I took Paladin just outside of San Diego to find a couple trapdoor spiders.  None of my photos on a naturalistic background turned out very well, but I have a couple others to share.

Photo of Paladin's first trapdoor find.  I showed him the first one and he caught on quick after that.






This is a photo of the same hole with an open door.






Trapdoor in defensive posture.






Trapdoor in defensive posture closeup.  I didn't notice the dripping fang until I made it home and uploaded the photos.






Apparently it was a bit cold and rainy for the tarantulas to open up their burrows.  This weekend or next should be better for tarantulas and other crawly things.  Enjoy!


----------



## Stylopidae (Feb 24, 2006)

cool spider...can you get more of those?
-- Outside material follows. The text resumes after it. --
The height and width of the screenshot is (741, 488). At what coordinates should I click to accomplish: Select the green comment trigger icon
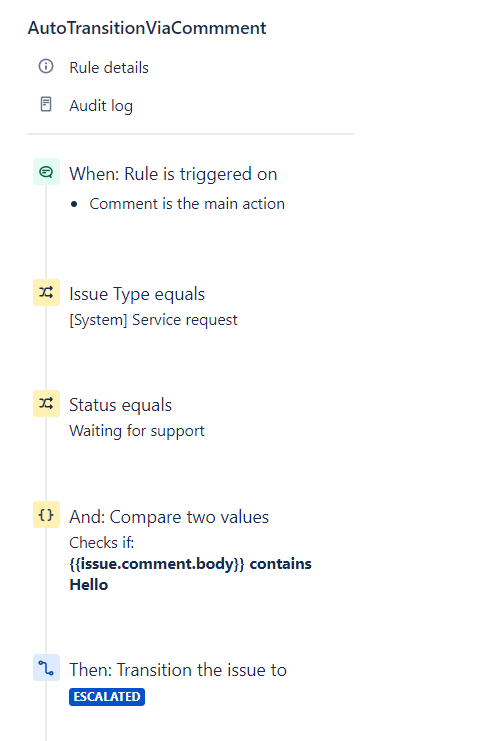point(46,172)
I'd love to own a trapdoor but with a kid in the house, the african species make me nervous


----------



## P. Novak (Feb 24, 2006)

i live in cali but i dont know where to look, id really love to find some creepy crawlies!  

nice pics though, and very nice find! did you keep it?


----------



## cacoseraph (Feb 24, 2006)

you taught your dog to help you bug hunt!?

smart dog!

and smart human!!

that is freakin awesome!


----------



## Paladin (Feb 24, 2006)

Are you calling me a dog.........haha 

yeah that trip was awesome, it was unfortunate there werent any snakes to be seen and only that one tarantula burrow but the weather is warming up and that should make these trips even more interesting. 
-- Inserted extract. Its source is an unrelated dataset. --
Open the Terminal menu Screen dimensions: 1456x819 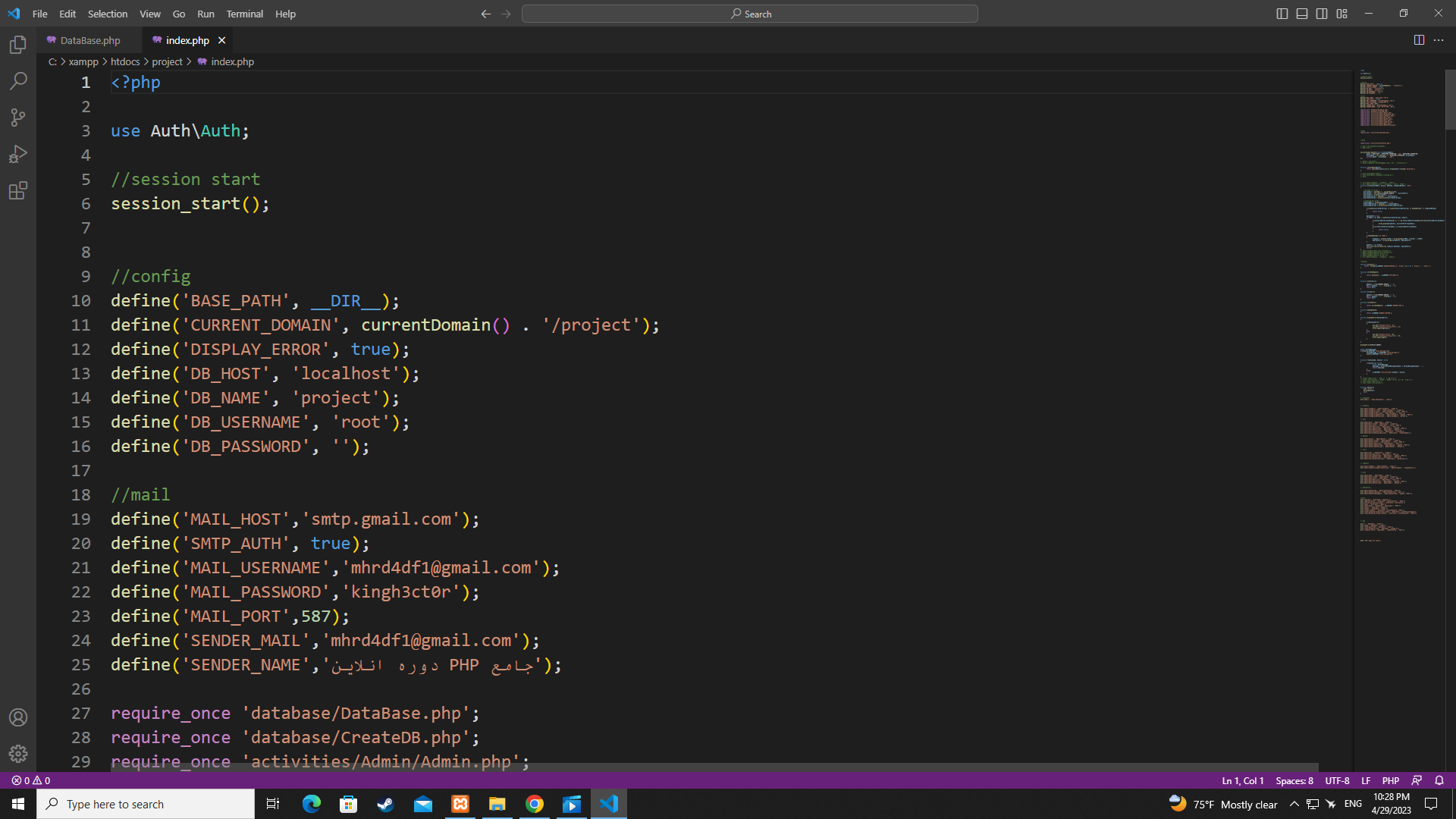click(244, 14)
my pictures didnt come out all that great or else i would share them.....bummer


----------



## cacoseraph (Feb 24, 2006)

Paladin said:
			
		

> Are you calling me a dog.........haha
> 
> yeah that trip was awesome, it was unfortunate there werent any snakes to be seen and only that one tarantula burrow but the weather is warming up and that should make these trips even more interesting.
> 
> my pictures didnt come out all that great or else i would share them.....bummer


dang, i think i'm actually blushing

i looked at AB and saw a post by someone named Paladin and was like... oh carp!
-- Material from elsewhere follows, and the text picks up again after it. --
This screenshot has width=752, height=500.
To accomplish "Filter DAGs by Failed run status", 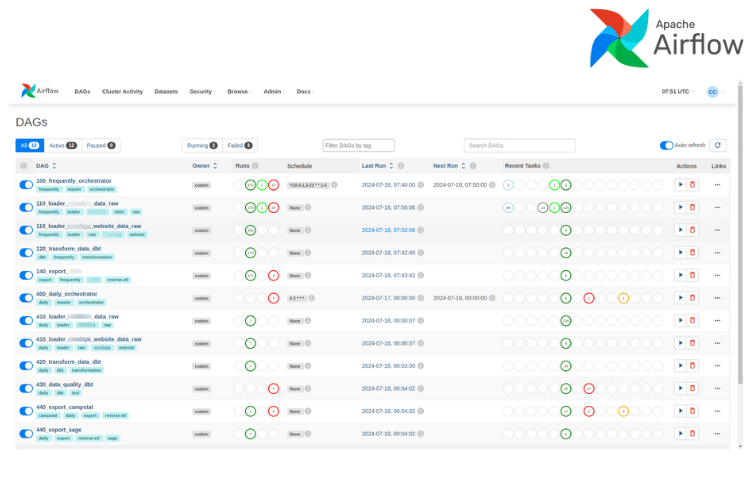I will pyautogui.click(x=238, y=145).
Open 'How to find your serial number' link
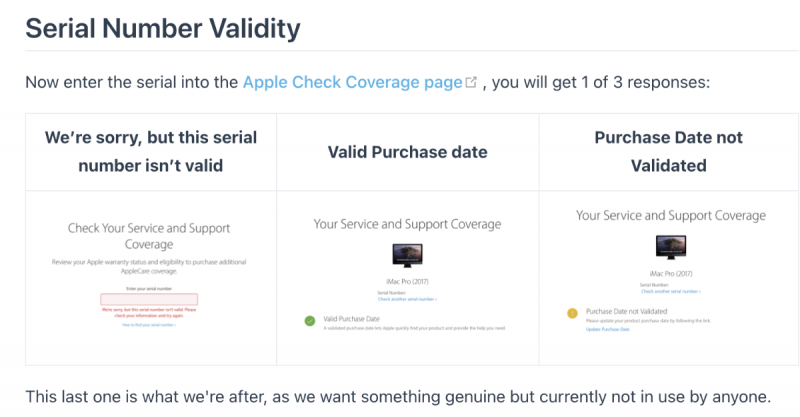The image size is (800, 417). [x=149, y=325]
but now i want to train a dog to find bugs


----------



## GQ. (Feb 24, 2006)

They are very common around San Diego.  To find one you simply need to find any open area with no homes on it.  Take a short hike in one of those areas and you will find some.  I don't know if they can be found up near San Jose.  I've never checked on what their range is.

I didn't keep any for myself.  I just like to go out in the field to see what I can find.


----------



## Galapoheros (Feb 25, 2006)

cacoseraph said:
			
		

> dang, i think i'm actually blushing
> 
> i looked at AB and saw a post by someone named Paladin and was like... oh carp!
> 
> but now i want to train a dog to find bugs


AND it can post on the AB!  That is one smart puppy!  Budump..chiiiing.  Ha!  Man, I know you could train a dog to do this for real.  I think a really good dog to try and train would be a Rat terrier.  I had one that could locate grubs in the dirt.  Just to make sure he wasn't getting lucky, I encouraged him to find them and I would help him dig them up.  I couldn't believe it.  But yea Caco, I've thought about it too.  I bet you could train a dog to find Traps.  I thought about it when I was doing the herp thing, but too dangerous for the dog I would think...rattlesnakes.


----------



## moricollins (Feb 26, 2006)

Very COOL GQ  I wish we had cool native bugs up here


----------



## aliceinwl (Feb 26, 2006)

What's the habitat like where you find them. From the pic, to looks like it's in a pretty dense grassland.

-Alice


----------



## GQ. (Feb 27, 2006)

The below photo is from a similar area.  The grasses are nice and green during the brief rainy season.  The thick grasses are great for concealing the the numerous Southern Pacific Rattlesnakes in the area.  A lot of the taller brush is dried mustard.  The mustard really makes my legs itch when it is actively blooming.


----------



## Malkavian (Feb 28, 2006)

How do you get 'em out? Do they pop out pretty readily when disturbed, or do they take coaxing with a blade of grass or something?


----------



## Paladin (Feb 28, 2006)

bring a decent shovel, mine stopped looking like one after about 5 minutes


----------